Home / Basics of Fly Fishing / Step 1
Step 1: Identification and Function of Equipment
Selecting a Rod for a Beginner
Fly fishing rods start with the
reel seat where the reel is attached, usually by a threaded ring. The
next section is the handle which is traditionally made of cork. If you
are looking at a fiberglass fly rod with a foam handle in a discount store,
please don't purchase it as you are, more than likely, purchasing a bargain
of troubles. They are extremely difficult to cast even for experienced
casters. After the handle comes the base section of the rod which includes
the manufacturer's recommendation for the proper line weight as well as
noting the length of the rod. You should also find a ring keeper to attach
your fly while you are walking.
The best fly rod for a young beginner would be a graphite rod purchased
in a fly shop for under $200. The most commonly recommended fly rod would
be an eight foot rod for a number six weighted line; however, I started
my sons out on an 8' rod for a 4 weight line. It is lighter and will not
wear out a young boy or girl. One disadvantage of a light weight rod is
that it is difficult to cast in the wind. Avoid purchasing a combination
spin and fly rod as they merely compromise the best qualities of each design.
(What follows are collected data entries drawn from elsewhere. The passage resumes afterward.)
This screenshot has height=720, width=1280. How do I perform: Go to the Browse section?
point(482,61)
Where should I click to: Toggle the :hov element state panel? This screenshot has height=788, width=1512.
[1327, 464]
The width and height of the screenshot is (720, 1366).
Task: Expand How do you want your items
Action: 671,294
Fly shops incourage customers to cast a number of differnt rods, as some
rods have a faster tip action. It is strictly a matter of preference. My
recommendation would be the new Temple Fork Outfitter's fly rods or an Orvis
fly rod.
Selecting a Reel
A single action reel will serve you best. This reel will have a detachable
spool and a drag adjustment. The drag adjustment is used once you have caught
a fish and all of your loose line has been reeled up on the spool. If the
fish is an especially strong or large fish, he will want to run. When he
does this, he will pull line off of the spool. If your drag is set too light,
the fish will run too far and you may over play the fish. Although the newer
reels have some sophisticated drag systems, the tried and true design is
the common click-pawl system, which uses a triangular piece of metal (pawl)
that clicks on the rotating teeth of a gear.
Do not over play a fish that you wish to release, as long after you have
congradulated yourself on releasing the fish, the stress may later lead
to death. If the drag adjustment is set too tight, the pulling fish may
break the tippet leaving you with "the one that got away story."
Selecting a Fly Line
The weight of each fly line is based on the weight, measured in grams,
of the first thirty feet of line. Somewhere at the base of every fly rod
will be a recommendation for an AFTMA fly line (American Fishing Tackle
Manufacturers Association). All fly lines are rated for taper, weight and
function. Keep in mind that, in most cases, a rod may use a fly line one
number heavier than recommended, although rarely can you use one line under
that which the manufacturer recommends and still cast with ease.
Weights range from 1 to 12 with 6 being the most popular. Line numbers
1-4 are extremely limited in that they are designed for relatively short
casting on calm, flat water with no real wind, and they are accompanied
by long leaders and tiny flies for delicate casting. Line numbers 5-7 are
the most versatile as they may be cast in moderate wind, and yet they still
maintain delicate landings for small flies. The advantage of these weights
is that they are also designed, in conjunction with the rod, to handle heavier
fish in fast water. Practically speaking, there are no disadvantages for
these weighted lines for the majority of fishing conditions with the exception
of salt water fishing. If you are going to be limited to one rod, purchase
a 6 weight.
Line numbers 8-9 are heavy lines for big water and forceful wind conditions.
The advantage of these lines is that you may fish deep with large, weighted
flies and make long casts. Line numbers 10 - 12 are designed for salt water
conditions.
The next designation on the fly line package is an abbreviation for FUNCTION.
You have a choice of floating, sinking and floating with a sink tip. The
floating line is by far the most versatile. If you need to sink a fly, put
on a piece of llead. How much should you spend for a line? If you want to
save money, buy a cheap reel. If you want to limit your casting distance
and watch your fly sink when it obviously should not, buy a cheap line.
Stay with Cortland, Scientific Angler and Rio, and you won't go wrong. Fly
lines deteriorate when they become dirty. They wear out from unnecessary
abrasion. Periodically, clean your fly line in mild detergent, dry it off,
and then take it out in the sun and gently stretch the coilds out of the
line. Warning: sun screen may block out the harful rays of the sun, but
it also melts fly lines!
Regarding
color, Cortland Line Company in their publication, Fly Rod Fishing Made
Easy, recommends a highly visible line for the fisher as it, naturally,
is easier to locate your fly and control your line. Fluorescent lines do
not spook fish -- poor casting does that! Cortland reasons that, "Looking
upward, fish see objects against the light sky -- and it seems to us that
a light colored line would actually be less visible than a darker one."

I highly recommend felt sole wading boots. Waders are a necessity unless you have a tolerance for cold water.